Gerrit van Honthorst
Portrait of the family of George Villiers, 1st Duke of Buckingham
1628
oil on canvas
(commissioned by Charles I or otherwise acquired shortly after Buckingham's death)
Royal Collection, Great Britain

"This group portrait of George Villiers, 1st Duke of Buckingham and his family was painted in the same year that the Duke was assassinated.  Charles I's closest confidant and a powerful figure at court, the Duke was a lavish collector and patron of foreign artists, including Peter Paul Rubens and Honthorst.  The Duchess is placed centrally, in front of a rose bush, and smiles at the viewer.  Her baby son (George, soon to be second Duke) grasps at flowers presented by his sister, Mary Villiers (later Duchess of Richmond).  The arrangement of mother and children is probably intended to recall images of the Virgin Mary, Christ Child, and Infant St. John the Baptist."

Artemisia Gentileschi
Self-portrait as the Allegory of Painting (La Pittura)
ca. 1638-39
oil on canvas
(painted while the artist worked in England at the invitation of Charles I -
sold in England after the King's execution, but recovered at the Restoration)
Royal Collection, Great Britain

"Artemisia wears a brown apron over her green dress and seems to be leaning on a stone slab used for grinding pigments, in which the reflection of her left arm is visible.  On one level the works depicts an allegorical figure of Painting, and was described as such in Charles I's inventory.  Artemisia follows the standard emblematic handbook of the period, the Iconologia of Cesare Ripa, cleverly identifying herself as the female personification of painting – something her male contemporaries could never do.  The work is also, however, a particularly sophisticated and accomplished self-portrait.  The position in which Artemisia has portrayed herself would have been extremely difficult for the artist to capture.  In order to view her own image, she may have arranged two mirrors on either side of herself, facing each other."

Rembrandt
Portrait of an old woman (called The Artist's Mother)
ca. 1627-29
oil on panel
(presented to Charles I by Sir Robert Kerr)

» Written request 1
Answer these questions from the painting entries, one per line:
(a) In what year was the portrait of the Duke of Buckingham's family painted?
(b) Which emblematic handbook does Artemisia Gentileschi follow in her self-portrait?
(c) Who presented the Rembrandt portrait of an old woman to Charles I?
» Written request 2
Write out the stretch of the painting entries from "ca. 1638-39" through "at the Restoration)" word for word.
The material after the painting entries comes from a separate source.

» Extracted information

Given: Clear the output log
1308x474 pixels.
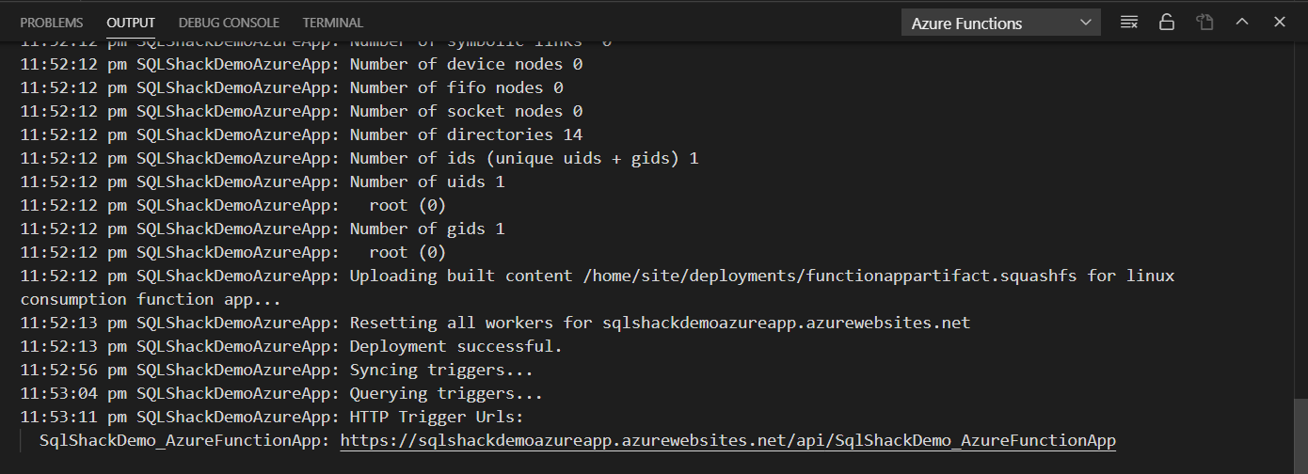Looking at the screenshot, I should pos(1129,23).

==

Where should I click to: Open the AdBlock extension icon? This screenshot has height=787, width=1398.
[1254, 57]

» Full output 1
(a) 1628
(b) The Iconologia of Cesare Ripa
(c) Sir Robert Kerr

» Full output 2
ca. 1638-39
oil on canvas
(painted while the artist worked in England at the invitation of Charles I -
sold in England after the King's execution, but recovered at the Restoration)